Function and regulation of acid-sensing ion channels (ASICs)
Changes in pH strongly affect the function of most proteins. We study the pH sensors “acid-sensing ion channels” (ASICs). ASICs are expressed in the nervous system. They open when the extracellular pH drops. In such situations they modulate neuronal signaling. There is evidence for roles of ASICs of the central nervous system in memory functions, fear conditioning, pain sensation and cell death during ischemic conditions. ASICs in the peripheral nervous system are involved in pain sensation. The research of our laboratory has three main lines.
1) We analyze in molecular detail the mechanisms by which pH controls opening and closing of the ASIC pore, because we think that knowing the mechanism will allow the development of targeted ASIC inhibitors. To understand on the molecular level how protonation of some key residues of the ASIC extracellular domain leads to opening and desensitization of the channel pore, we try to identify protonation sites and to determine the changes in conformation occurring during channel activity. To this end we combine electrophysiological analysis with site-directed mutagenesis, molecular dynamics simulations, pKa calculations and voltage-clamp fluorometry. In the course of this project we have identified protonation sites, analyzed in detail the function of several domains of ASICs, and described the timing of conformational changes in the channel. For an illustration of these approaches, see a recent article of our laboratory on fast conformational changes in the pore entry.
2) We study the regulation of ASICs. The function of these channels is modulated by many mediators and compounds. Knowledge of these regulations is essential for an understanding of the physiological functions of ASICs. In recent studies we have identified sites in ASIC1a that are involved in the modulation by neuropeptides, and we have shown by which signaling pathway H2S regulates ASICs.

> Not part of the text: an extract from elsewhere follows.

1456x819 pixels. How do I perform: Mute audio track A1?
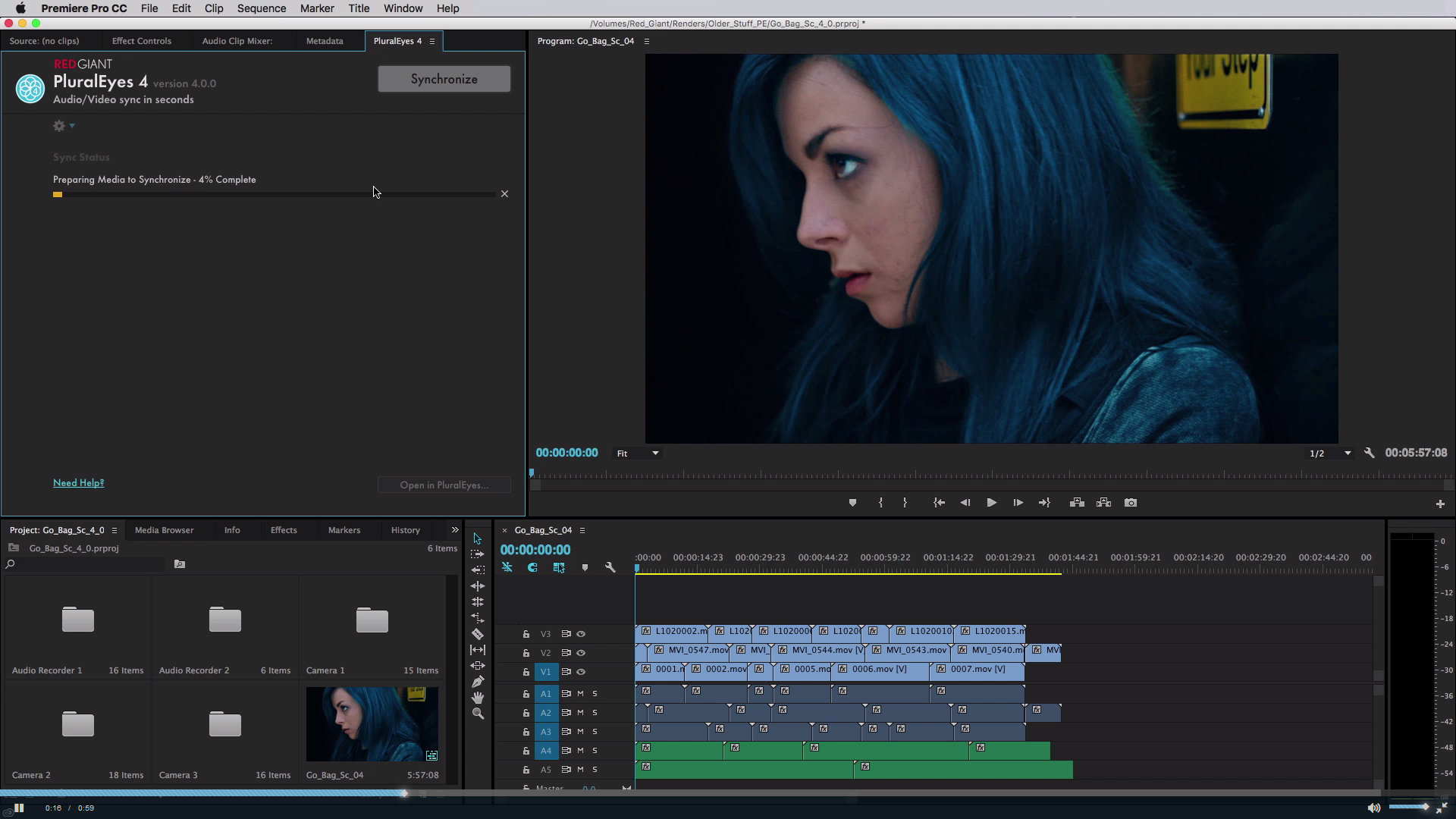(x=581, y=694)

3) We investigate how ASICs and other acid-sensitive channels affect the signaling activity of neurons as a function of pH. To understand the cellular roles of ASICs we measure action potential generation induced by acidification in neurons. The figure illustrates schematically the mechanism of action potential induction by ASICs and shows examples of our analyses. We have shown how the ASIC-mediated action potential generation depends on the speed of the pH change.
Electric signaling in plants
Besides this main research orientation, the laboratory investigates also electrical communication in plants. In collaboration with E. Farmer (UNIL) we study wound-induced long distance signaling in Arabidopsis thaliana.